Researchers recently discovered that a nearly two-decade-old vulnerability in TLS stacks was still exploitable due to insufficient protective counter-measures some used by highly popular websites and thereby endangering users of multiple TLS servers and devices.
The flaw, which allows malicious actors to capture and decrypt a TLS server's RSA-encrypted traffic – potentially enabling server impersonation and man-in-the-middle attacks –was observed in 27 of the top 100 domains ranked by Alexa, including those operated by Facebook and PayPal, according to a newly released report.
The vulnerability was originally identified in 1998 in the Secure Sockets Layer (SSL) 3.0 protocol by Daniel Bleichenbacher, who discovered that PKCS (Public-Key Cryptography Standards) #1 1.5 padding errors can lead to SSL servers creating error messages with various discrepancies, which attackers can leverage to gradually decipher RSA-encrypted content. This breed of chosen ciphertext attack is otherwise known as the Bleichenbacher or million message attack.
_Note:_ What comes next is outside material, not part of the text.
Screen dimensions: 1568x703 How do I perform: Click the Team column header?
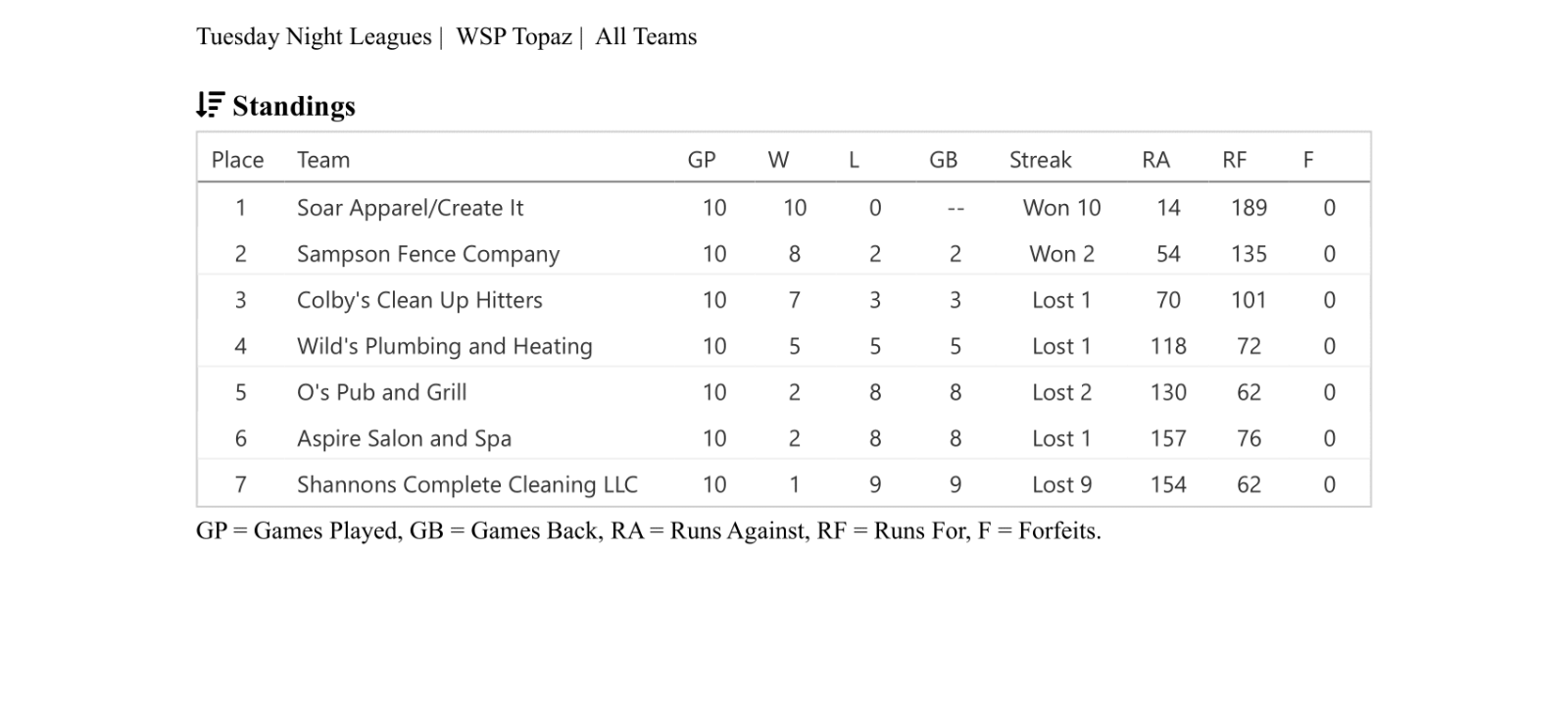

After Bleichenbacher revealed his attack method, various counter-measures were put in place to curtain such exploits, but the researchers found that some minor tweaks made the attacks viable again, even in HTTPS-based data transport between networks. The researchers – Hanno Bock and Juraj Somorovsky from German web application security company Hackmanit GmbH, and Craig Young from Tripwire VERT – named their new variation of the exploit ROBOT, which stands for Return of Beichenbacher's Oracle Threat.
“The current vulnerabilities are the result of a general failure to properly implement or test these [previous] countermeasures in popular products,” states Young in a Tripwire VERT security update.
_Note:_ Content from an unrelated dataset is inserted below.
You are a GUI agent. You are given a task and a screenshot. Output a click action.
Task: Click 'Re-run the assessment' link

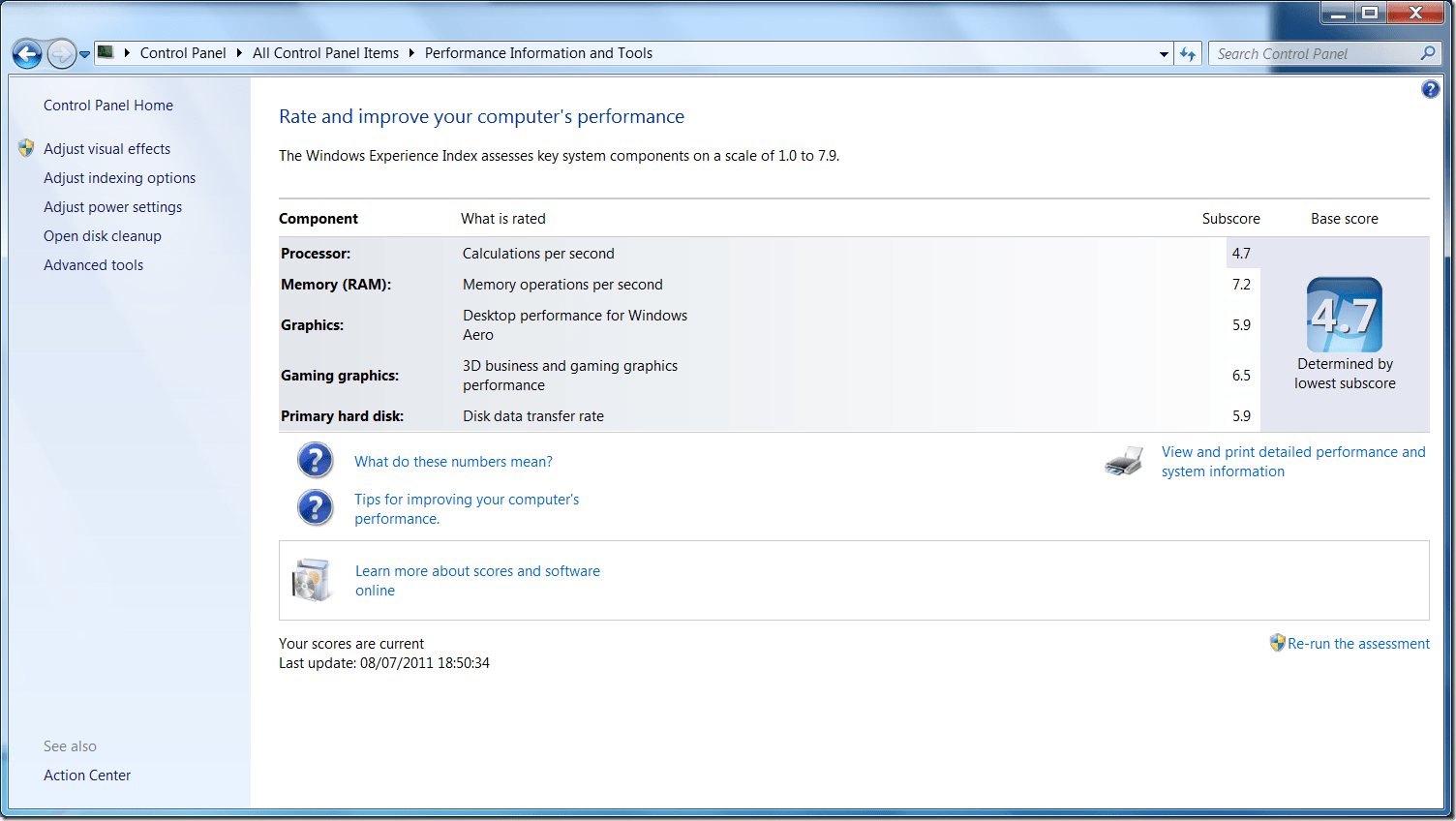click(x=1357, y=644)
The trio of researchers found vulnerable implementations in TLS stacks from F5, Citrix, Radware, Cisco, Bouncy Castle, Erlang, and Wolf SSL, as well as several more vendors that still have fixes pending and thus were not publicly named. (The researchers also noted that TLS stacks from MatrixSSL and JSSE contained different, older vulnerabilities, but were included in the report because “we still see vulnerable hosts.”)
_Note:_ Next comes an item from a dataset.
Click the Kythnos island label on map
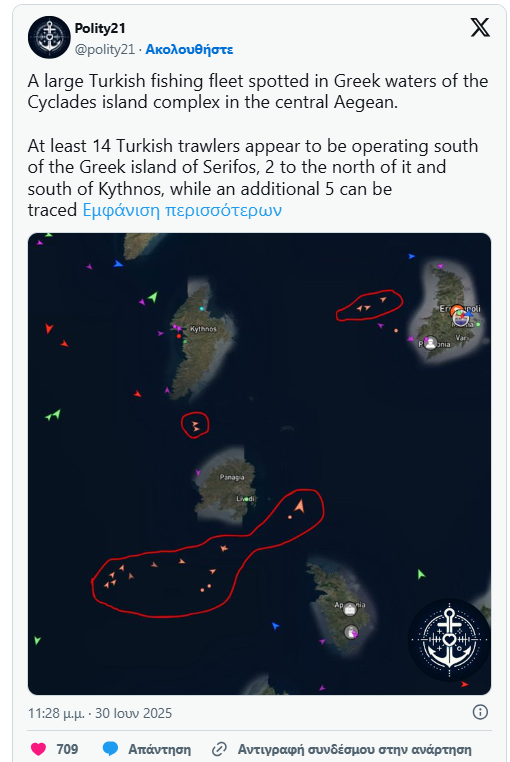The width and height of the screenshot is (510, 762). 203,329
Aside from applying vendor updates, the researchers recommend users disable RSA encryption – specifically all ciphers that start with TLS_RSA. “Most modern TLS connections use an Elliptic Curve Diffie Hellman key exchange and need RSA only for signatures,” explain the researchers in their report. “We believe RSA encryption modes are so risky that the only safe course of action is to disable them. Apart from being risky, these modes also lack forward secrecy.”